Представившись друг другу, мы направились пообедать в первую попавшуюся ресторацию. Во время десерта бутылка шампанского освежила и прояснила память этого странного солдата. Он поведал мне свою историю, и я убедился, что он был прав, когда воскликнул «дело известное!».
Когда мы вернулись домой, она стала так мило меня подзадоривать, была так обворожительна и дала столько обещаний, что я в конце концов согласился открыть ей признание старого солдата. Назавтра она получила следующий эпизод из эпопеи, которую можно было бы назвать «Француз в Египте».
Во время экспедиции в Верхний Египет под командованием генерала Десекса, один провансальский солдат был захвачен магрибцами и уведен в пустыню, лежащую за нильскими водопадами.
Стараясь держаться на безопасном расстоянии от французской армии, магрибцы двигались форсированным маршем и остановились только на ночлег. Они стали лагерем вокруг колодца, укрытого тенью пальмовых деревьев, под которыми была заранее припрятана провизия. Не предполагая, что их пленнику придет в голову мысль о побеге, они посчитали достаточным связать ему руки. Поев немного сушеных фиников и дав овса лошадям, магрибцы улеглись спать.
Увидев, что враги больше за ним не следят, храбрый провансалец зубами вытащил скимитар[1], зажал его лезвие между колен и, перерезав веревки, в одно мгновение оказался на свободе. Он схватил ружье, кинжал, сушеных фиников, небольшой мешок с овсом, порох и пули и заткнул за пояс саблю. Вскочив на коня, он поскакал в ту сторону, где, по его мнению, должна была находиться французская армия. Ему не терпелось вновь увидеть свой бивуак, и он так пришпоривал уже и без того порядком вымотавшегося рысака, что изодрал до мяса бока несчастной лошади. В конце концов бедное животное свалилось замертво, оставив француза одного в пустыне. Проделав пешком путь по пескам с отчаянной неутомимостью осужденного беглеца, на исходе дня он вынужден был остановиться. Несмотря на редкую красоту восточного ночного неба, он больше не чувствовал в себе сил продолжать путь. К счастью, ему удалось найти небольшой холм, на вершине которого высились несколько пальмовых деревьев; их кроны, заметные издалека, вселили в его сердце надежду. Измученнный он прилег на гранитный камень, форма которого по странности напоминала походное ложе, и уснул, даже не позаботившись о своей безопасности. Он отдавал свою жизнь в жертву, и последней мыслью его было раскаяние. Он казнил себя за то, что убежал от магрибцев, чья кочевая жизнь теперь, когда он был далеко от них и лишен помощи, стала казаться ему даже привлекательной.

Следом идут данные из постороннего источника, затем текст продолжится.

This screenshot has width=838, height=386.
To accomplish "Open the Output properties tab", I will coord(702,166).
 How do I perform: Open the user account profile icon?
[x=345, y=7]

Его разбудили безжалостные лучи солнца, которые, падая вертикально вниз, нестерпимо раскалили гранит. По собственной глупости он расположился на стороне противоположной той, на которую отбрасывали тень зеленые кроны величавых пальм. Он посмотрел на эти одинокие деревья и невольно вздрогнул — до того напомнили ему их изящные увенчанные листвой стволы сарацинские колонны в Арльском соборе.

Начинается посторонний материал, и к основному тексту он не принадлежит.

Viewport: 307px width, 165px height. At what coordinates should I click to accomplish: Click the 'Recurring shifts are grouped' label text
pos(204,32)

Провансалец обхватил руками ствол пальмы, словно это было тело друга, и, опустившись на землю там, где падала ее скудная прямая тень, горестно зарыдал. С неописуемой тоской смотрел он на лежавшую перед ним картину безысходности. Затем он закричал. Он кричал так, будто хотел измерить всю глубину своего одиночества. Но его голос, затерявшись в расселинах холма, прозвучал слабо и эхо не отозвалось на него — эхо жило в его собственном сердце. Провансальцу было двадцать два года, и он зарядил свое ружье.
«Это я всегда успею», — сказал он сам себе и положил рядом оружие, свое единственное спасение.
Глядя то на мрачный простор пустыни, то на голубую вышину неба, солдат грезил о Франции. С наслаждением он вызывал в памяти запах парижских сточных канав, вспоминал городки, через которые когда-то проходил, лица своих товарищей — самые ничтожные детали своей жизни. Очень скоро из марева, дрожавшего над необъятной пустыней, его воображение южанина выткало картину родного Прованса. Понимая опасность этого жестокого миража, он спустился к подножию холма по склону, противоположному тому, к которому подходил прошлой ночью.
С ликованием обнаружил он в огромных обломках гранита, составлявших основание холма, природное углубление, похожее на пещеру. Остатки плетеной подстилки указывали на то, что это укромное место раньше было обитаемо. В нескольких шагах от пещеры росли пальмы, увешанные финиками. Инстинкт, привязывающий нас к жизни, снова очнулся в его сердце. В нем вспыхнула надежда, что он проживет достаточно долго, чтобы дождаться проходящих мимо магрибцев, или, быть может, услышать грохот орудий, ибо в этот самый момент Бонапарт пересекал границу Египта.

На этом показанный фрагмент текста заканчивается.